Lat $G$ be a locally compact group and $\mathcal{L}(G)$ its von Neumann algebra equipped with the Plancherel weight $\omega_G$.
If $G$ is discrete then $\omega_G$ is a finite trace.
Suppose that $\omega_G$ satisfies $\omega_G(1)<\infty$. Is $G$ discrete ?
I know I'm a bit late, but maybe someone will be interested in this question.
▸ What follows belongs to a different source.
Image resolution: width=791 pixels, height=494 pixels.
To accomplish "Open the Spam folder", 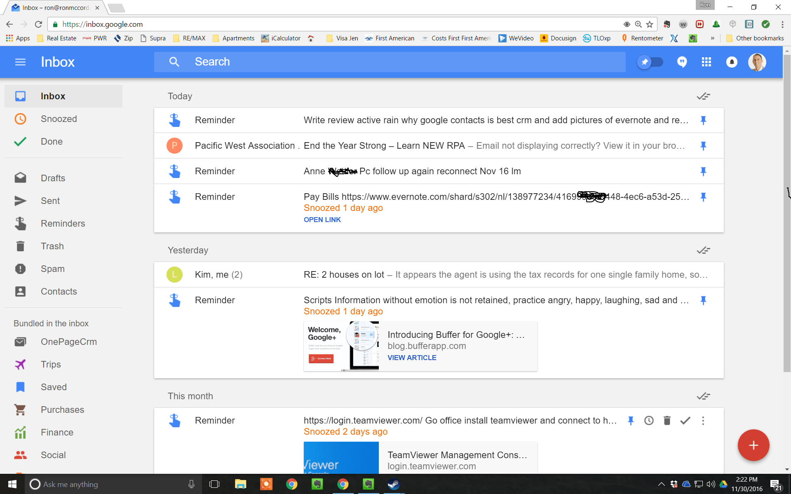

The answer is yes, here is an argument.
If $\omega_G(1)<+\infty$ then we can rescale it so that it is a normal state on $\mathcal{L}(G)$. Since $\mathcal{L}(G)\subseteq B(L^2(G))$ is represented in the standard way, there is a unit vector $\xi\in L^2(G)$ such that $\omega_G(x)=\langle \xi | x \xi \rangle$. Left invariance implies that $\omega_G(\lambda_g)=\delta_{g,e}$. Indeed, we have $\omega_G(\lambda_g)\lambda_g=(id\otimes \omega_G)\Delta(\lambda_g)=\omega_G(\lambda_g)1$ for all $g\in G$, where $\Delta$ is the comultiplication on $\mathcal{L}(G)$. Consequently $\langle \xi | \lambda_g \xi\rangle =\delta_{g,e}$. As the function $G\ni g \mapsto \langle \xi | \lambda_g \xi \rangle\in \mathbb{C}$ is continuous, set $A=\{g\in G\,|\,|1-\langle \xi|\lambda_g \xi\rangle|<1/2\}=\{e\}$ is open, hence $G$ is discrete.